EVA constantly works to ensure that young people gain the skills they need for advocacy and that policy-makers support policies and programmes that promote adolescents’ health and well-being. Our strategies are simple; to influence policies, we map out relevant stakeholders and engage them in face-to-face discussions and online campaigns on the need to support policy change that promotes adolescents’ health and well-being. We share evidence through our personal experiences and that of other young people we work with at community level.
We aim to change the perception and narrative of policy/lawmakers by convincing them of the vital importance of empowering adolescents and young people with good quality, youth-friendly sexual and reproductive health information and services. We also make recommendations for policy changes at state and national levels that would improve the quality of life of adolescents and young people in Nigeria.
A major challenge in our work is generally a closed-minded approach to addressing the lack of prioritization of the health rights of adolescents and young people. Also, very few young people in Nigeria are aware of their health rights and how they can use advocacy to strengthen government accountability for their health and well-being. That is why it is important to me that more young people become aware of their rights and have the tools to join in advocating for the changes we want.
Through the dissemination of the toolkit to young people, we see how it can help to bridge an important knowledge gap. The vibrancy of the adolescents and young people we have engaged and their willingness to participate in this intervention has been inspiring as they show great promise towards being advocates. Caroline Ndabula, a participant at one of our dissemination activities stated, “It is important that young people’s SRHR is given precedence at the national level. With this training, I have learnt what advocacy is and will use the opportunity to push for the rights of young people”.

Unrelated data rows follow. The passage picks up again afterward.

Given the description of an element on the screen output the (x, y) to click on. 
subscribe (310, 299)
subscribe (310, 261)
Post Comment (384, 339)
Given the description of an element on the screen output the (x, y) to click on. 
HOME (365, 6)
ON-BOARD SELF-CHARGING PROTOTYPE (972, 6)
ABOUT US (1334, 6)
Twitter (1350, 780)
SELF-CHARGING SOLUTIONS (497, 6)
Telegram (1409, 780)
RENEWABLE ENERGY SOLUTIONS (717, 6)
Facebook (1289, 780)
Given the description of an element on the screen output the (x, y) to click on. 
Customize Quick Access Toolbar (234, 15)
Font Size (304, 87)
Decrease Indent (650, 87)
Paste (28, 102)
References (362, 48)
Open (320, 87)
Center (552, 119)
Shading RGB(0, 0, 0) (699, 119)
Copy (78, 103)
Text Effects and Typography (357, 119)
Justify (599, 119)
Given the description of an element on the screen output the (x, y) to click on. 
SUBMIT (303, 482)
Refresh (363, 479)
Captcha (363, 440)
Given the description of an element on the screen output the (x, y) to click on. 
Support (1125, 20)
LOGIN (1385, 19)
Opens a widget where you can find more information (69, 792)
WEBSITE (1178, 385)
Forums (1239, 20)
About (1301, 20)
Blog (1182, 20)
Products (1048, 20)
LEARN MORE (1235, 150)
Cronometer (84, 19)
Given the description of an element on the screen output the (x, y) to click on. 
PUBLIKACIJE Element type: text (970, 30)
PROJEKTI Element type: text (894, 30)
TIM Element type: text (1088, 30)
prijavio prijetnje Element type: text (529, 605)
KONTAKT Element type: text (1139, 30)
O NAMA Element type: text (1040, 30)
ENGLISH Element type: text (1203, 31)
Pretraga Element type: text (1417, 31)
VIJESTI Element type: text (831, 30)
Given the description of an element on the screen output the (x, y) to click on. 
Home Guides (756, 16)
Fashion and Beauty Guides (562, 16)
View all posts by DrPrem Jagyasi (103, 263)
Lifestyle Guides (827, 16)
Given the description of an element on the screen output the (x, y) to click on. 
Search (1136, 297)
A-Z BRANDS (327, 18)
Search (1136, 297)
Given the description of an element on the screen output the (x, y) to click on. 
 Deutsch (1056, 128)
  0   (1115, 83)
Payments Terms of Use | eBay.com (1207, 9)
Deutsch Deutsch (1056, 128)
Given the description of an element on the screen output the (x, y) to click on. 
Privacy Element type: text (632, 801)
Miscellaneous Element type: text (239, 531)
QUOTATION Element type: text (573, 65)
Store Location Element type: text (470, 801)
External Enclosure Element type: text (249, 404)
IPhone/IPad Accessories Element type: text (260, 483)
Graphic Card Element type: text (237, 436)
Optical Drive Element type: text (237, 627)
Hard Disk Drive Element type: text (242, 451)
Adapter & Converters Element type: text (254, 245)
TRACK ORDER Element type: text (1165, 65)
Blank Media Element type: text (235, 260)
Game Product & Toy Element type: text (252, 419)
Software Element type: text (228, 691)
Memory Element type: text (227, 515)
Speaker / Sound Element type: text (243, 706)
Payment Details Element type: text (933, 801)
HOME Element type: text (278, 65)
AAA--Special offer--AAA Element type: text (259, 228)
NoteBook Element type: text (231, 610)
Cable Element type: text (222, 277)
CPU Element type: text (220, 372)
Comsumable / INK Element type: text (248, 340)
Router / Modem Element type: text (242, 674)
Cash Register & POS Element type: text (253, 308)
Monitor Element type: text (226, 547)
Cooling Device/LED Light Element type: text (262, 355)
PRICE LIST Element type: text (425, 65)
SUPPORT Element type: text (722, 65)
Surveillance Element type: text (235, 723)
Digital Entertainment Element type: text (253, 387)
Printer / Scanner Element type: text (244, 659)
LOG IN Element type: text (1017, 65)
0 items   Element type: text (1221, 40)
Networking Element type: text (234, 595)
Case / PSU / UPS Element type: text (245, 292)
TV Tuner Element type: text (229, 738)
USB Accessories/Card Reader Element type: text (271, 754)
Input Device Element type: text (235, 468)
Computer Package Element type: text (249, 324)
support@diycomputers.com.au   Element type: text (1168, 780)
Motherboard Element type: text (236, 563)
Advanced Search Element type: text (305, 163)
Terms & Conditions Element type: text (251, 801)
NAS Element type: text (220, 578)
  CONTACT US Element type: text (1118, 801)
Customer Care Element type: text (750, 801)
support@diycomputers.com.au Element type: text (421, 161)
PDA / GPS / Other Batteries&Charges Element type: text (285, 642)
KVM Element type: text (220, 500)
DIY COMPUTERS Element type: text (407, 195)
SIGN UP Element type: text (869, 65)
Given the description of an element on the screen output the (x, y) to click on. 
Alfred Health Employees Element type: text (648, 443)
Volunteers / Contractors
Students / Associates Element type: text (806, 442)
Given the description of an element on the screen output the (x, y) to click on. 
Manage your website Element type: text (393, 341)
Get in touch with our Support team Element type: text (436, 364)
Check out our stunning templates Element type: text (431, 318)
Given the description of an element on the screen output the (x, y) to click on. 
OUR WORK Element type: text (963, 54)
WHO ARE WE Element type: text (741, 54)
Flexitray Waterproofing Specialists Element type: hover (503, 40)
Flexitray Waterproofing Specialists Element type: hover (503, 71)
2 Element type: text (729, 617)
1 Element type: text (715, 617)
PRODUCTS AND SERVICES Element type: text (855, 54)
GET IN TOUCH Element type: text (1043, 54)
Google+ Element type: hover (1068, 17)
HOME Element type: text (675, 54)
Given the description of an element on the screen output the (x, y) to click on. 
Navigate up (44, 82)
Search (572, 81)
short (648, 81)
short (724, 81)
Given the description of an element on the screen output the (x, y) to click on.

Participants at a PMNCH advocacy training session
Young people are also realizing that they should be involved in the decision-making processes that affect their health and well-being. Edino Love said after one of toolkit dissemination sessions, “policies are often made without young people in mind. This training has exposed me to understand advocacy and be inclusive in advocating for my rights as a young person”.
I believe we are building a movement of young people who will advocate for the desired changes that will result in the government prioritizing the health rights of all adolescents and young people in the country. Influencing change in my community has inspired me and I desire that Nigeria becomes a country where every young person reaches their full potential without being denied access to comprehensive SRHR.